Smith thought about that. His day was already booked solid. Late last night, some members of the FBI investigative team had finally risked working without their heavy protective gear. They were still alive. As a result, medical teams from the local hospitals and Nomura PharmaTech were beginning to retrieve bodies and parts of bodies from the site. He wanted to sit in on some of the pathology work they were planning— hoping he might learn the answers to some of the questions that still troubled him.

“Sometime this evening,” he decided. “I'll try to arrange a meeting at a downtown restaurant or bar. The panic's mostly over out here now and folks are coining back to town.”

“Tell this Ms. Donovan that you're a freelance journalist,” Klein suggested. “An American stringer for he Monde and a few other smaller European papers, most of them shading to the left.”

“Sounds good,” Smith said. He knew Paris very well, and Le Monde and its European counterparts were generally viewed as being sympathetic to the environmental, anti-technology, and anti-globalization line pushed by the Lazarus Movement.

“I'll have a courier deliver a package with a Le Monde press card in your name to the hotel by this afternoon,” Klein promised.

* * *

FBI Deputy Assistant Director Kit Pierson sat at the folding table that served as her desk, paging through the “eyes-only” CIA file faxed to her by Hal Burke. Langley had only a little more information on this Jonathan Smith than did the Bureau. But there were occasional and cryptic references to him in mission reports or cables from the Agency's case officers — usually in connection with some developing crisis or existing hot spot.

Her eyes narrowed as she ran through the long and worrying list. Moscow. Paris. Shanghai. And now here he was in Santa Fe. Oh, there was always some plausible excuse for Smith's sudden appearance on the scene, whether it was checking up on an injured friend, attending a routine medical conference, or simply doing the work he was trained for. On the surface, he was just what he claimed to be — a military scientist and doctor who occasionally wound up in the wrong place at the wrong time.

Pierson shook her head. There were entirely too many “coincidental” meetings, too many plausible excuses, for her to swallow. What she saw was a pattern, and it was a pattern she did not like at all. Although USAMRIID cut Smith's paycheck, he seemed to have extraordinary latitude in his duty assignments and in his ability to take personal leaves of absence.
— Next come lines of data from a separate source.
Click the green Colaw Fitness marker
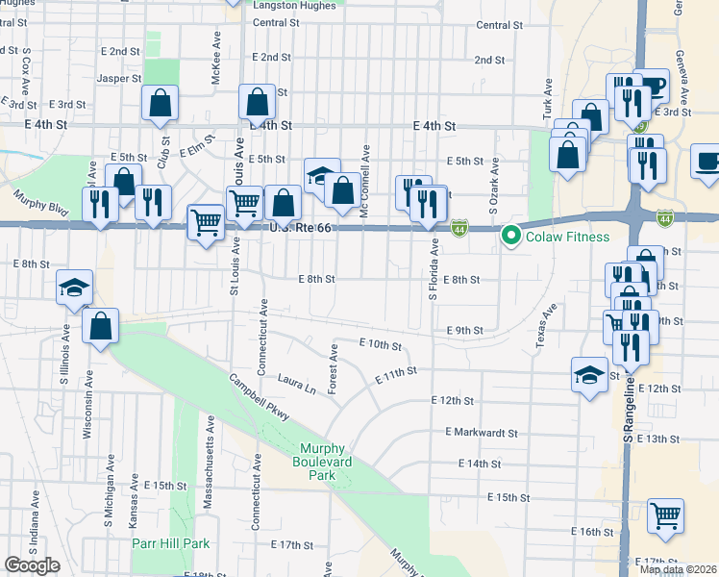pyautogui.click(x=510, y=236)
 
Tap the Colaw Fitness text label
pyautogui.click(x=566, y=237)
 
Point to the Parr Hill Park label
pyautogui.click(x=170, y=543)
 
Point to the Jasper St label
pyautogui.click(x=119, y=78)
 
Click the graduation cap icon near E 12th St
pyautogui.click(x=589, y=374)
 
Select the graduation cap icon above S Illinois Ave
pyautogui.click(x=74, y=287)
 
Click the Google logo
pyautogui.click(x=32, y=565)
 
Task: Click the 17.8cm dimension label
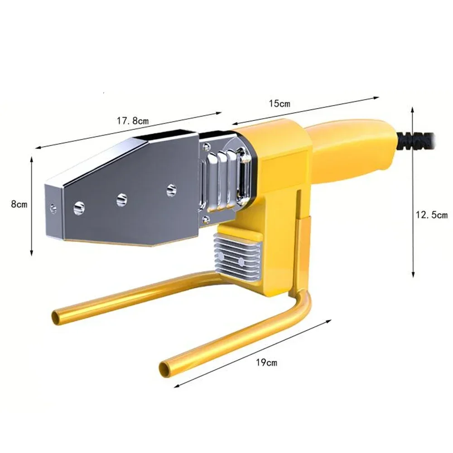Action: pyautogui.click(x=133, y=120)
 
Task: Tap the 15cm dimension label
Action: pyautogui.click(x=280, y=103)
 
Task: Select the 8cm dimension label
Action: pyautogui.click(x=19, y=204)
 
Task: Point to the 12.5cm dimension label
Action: pyautogui.click(x=432, y=215)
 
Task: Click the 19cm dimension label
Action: pyautogui.click(x=266, y=362)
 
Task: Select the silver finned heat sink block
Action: pyautogui.click(x=237, y=257)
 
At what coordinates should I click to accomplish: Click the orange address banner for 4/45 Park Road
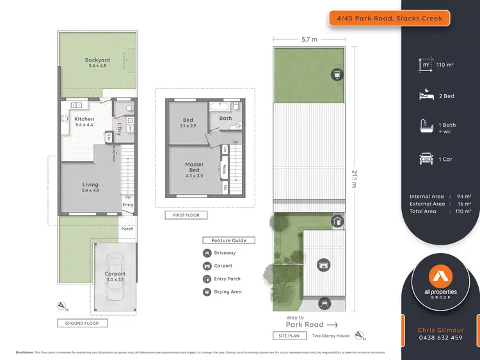pos(389,19)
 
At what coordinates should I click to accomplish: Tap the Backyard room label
pos(97,61)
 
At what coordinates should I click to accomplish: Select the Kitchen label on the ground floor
pos(84,119)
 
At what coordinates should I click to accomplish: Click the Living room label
pos(90,184)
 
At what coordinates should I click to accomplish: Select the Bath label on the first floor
pos(225,118)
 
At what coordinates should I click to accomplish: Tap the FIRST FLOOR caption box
pos(186,215)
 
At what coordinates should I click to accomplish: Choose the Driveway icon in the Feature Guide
pos(207,253)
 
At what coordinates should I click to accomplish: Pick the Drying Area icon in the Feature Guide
pos(207,292)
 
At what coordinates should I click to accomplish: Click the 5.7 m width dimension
pos(309,39)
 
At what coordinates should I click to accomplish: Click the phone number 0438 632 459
pos(440,338)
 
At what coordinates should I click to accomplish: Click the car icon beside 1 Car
pos(424,159)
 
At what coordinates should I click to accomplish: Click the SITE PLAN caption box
pos(289,335)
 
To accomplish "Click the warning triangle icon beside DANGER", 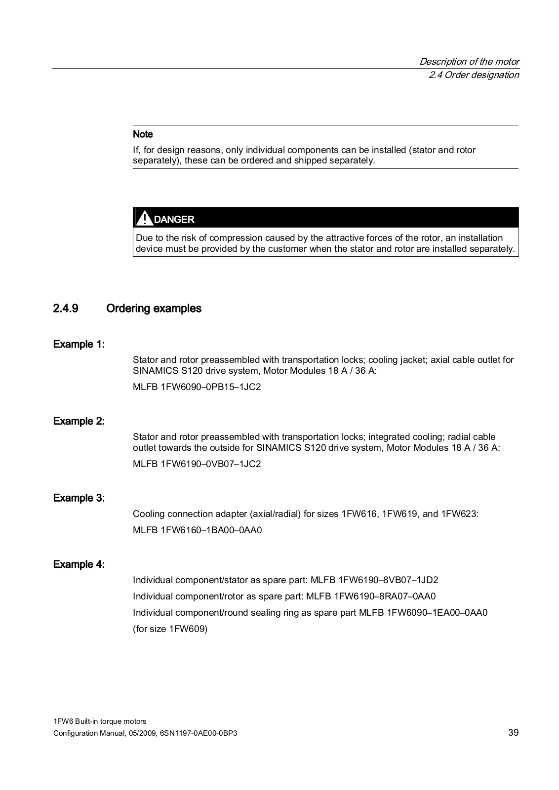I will (x=144, y=218).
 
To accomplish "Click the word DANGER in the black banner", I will (x=174, y=219).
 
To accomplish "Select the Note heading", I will (x=143, y=134).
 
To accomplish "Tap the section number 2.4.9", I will (x=66, y=309).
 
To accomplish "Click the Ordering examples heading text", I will (x=154, y=309).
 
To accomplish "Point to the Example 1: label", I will (x=79, y=344).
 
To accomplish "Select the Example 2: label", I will (x=79, y=421).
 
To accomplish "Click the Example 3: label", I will (x=79, y=498).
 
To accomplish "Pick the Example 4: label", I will (x=79, y=564).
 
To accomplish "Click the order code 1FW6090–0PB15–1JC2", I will (x=210, y=387).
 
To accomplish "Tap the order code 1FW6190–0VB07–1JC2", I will (x=210, y=464).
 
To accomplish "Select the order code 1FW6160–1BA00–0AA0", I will (x=211, y=530).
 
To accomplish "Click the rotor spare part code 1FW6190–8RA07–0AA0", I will (x=385, y=596).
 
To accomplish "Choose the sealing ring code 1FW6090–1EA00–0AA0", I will (x=437, y=613).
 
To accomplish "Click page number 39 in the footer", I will (x=513, y=733).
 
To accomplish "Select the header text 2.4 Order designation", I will (x=474, y=75).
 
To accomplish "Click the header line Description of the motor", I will (x=469, y=62).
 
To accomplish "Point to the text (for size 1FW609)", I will (x=170, y=629).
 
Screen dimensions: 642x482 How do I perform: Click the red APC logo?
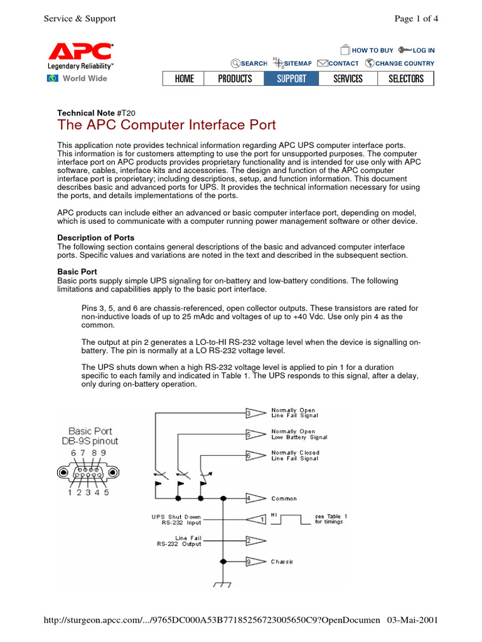(x=80, y=51)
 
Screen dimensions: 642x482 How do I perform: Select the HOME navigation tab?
(x=185, y=78)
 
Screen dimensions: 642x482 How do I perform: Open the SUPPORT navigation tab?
(x=291, y=78)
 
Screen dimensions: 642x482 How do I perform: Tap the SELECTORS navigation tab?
(x=406, y=78)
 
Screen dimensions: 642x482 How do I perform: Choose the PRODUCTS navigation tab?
(x=235, y=78)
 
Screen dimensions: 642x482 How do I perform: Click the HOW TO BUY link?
(x=372, y=50)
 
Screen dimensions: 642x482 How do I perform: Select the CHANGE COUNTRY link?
(x=404, y=63)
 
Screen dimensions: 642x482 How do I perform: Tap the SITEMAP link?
(x=297, y=63)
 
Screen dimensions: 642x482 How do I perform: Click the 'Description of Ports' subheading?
(x=96, y=238)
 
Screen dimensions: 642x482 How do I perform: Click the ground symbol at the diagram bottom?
(x=222, y=584)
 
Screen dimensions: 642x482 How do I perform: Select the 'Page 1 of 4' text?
(x=415, y=18)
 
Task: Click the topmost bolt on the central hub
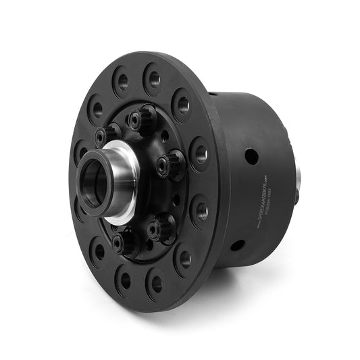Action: pos(142,120)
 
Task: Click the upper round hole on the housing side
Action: pos(251,156)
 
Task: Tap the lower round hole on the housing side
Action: pos(237,245)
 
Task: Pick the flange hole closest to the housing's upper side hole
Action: pos(201,153)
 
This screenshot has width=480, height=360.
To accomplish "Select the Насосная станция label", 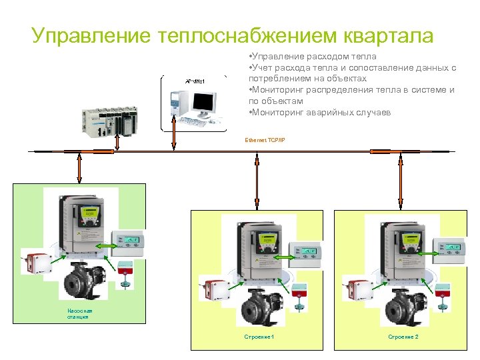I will click(80, 313).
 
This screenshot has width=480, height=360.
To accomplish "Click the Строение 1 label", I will click(260, 337).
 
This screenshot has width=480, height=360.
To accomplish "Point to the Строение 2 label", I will click(403, 337).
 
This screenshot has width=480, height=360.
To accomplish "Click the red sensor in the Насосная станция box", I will click(36, 262).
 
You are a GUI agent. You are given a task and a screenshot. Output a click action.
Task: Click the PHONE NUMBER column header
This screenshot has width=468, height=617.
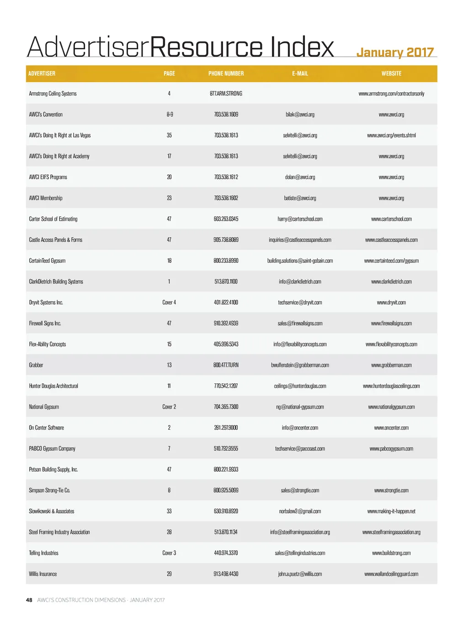click(226, 74)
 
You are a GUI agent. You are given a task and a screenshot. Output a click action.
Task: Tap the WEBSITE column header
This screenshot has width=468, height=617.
click(391, 74)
She was sure now that he was a clandestine operator, one who worked at a very high level. But what worried her most was that she still could not pin down his real employer. Every serious inquiry about him through official channels vanished into a bureaucratic never-never land. It was as though someone very high up somewhere had stamped a big NO TRESPASSING sign across the full life and career of Lieutenant Colonel Jonathan Smith, M.D.

And that made her nervous — very nervous. That was why she had a two-man team keeping a close eye on him. The minute the good doctor stepped across the lines she had laid out, she planned to run him right out of the investigation, tarred, feathered, and on a rail if necessary.

She slid the CIA file into a portable shredder and watched the tiny crosscut strips of paper rain down into a wastebasket marked Burn Material. The secure phone on her desk beeped before they stopped falling.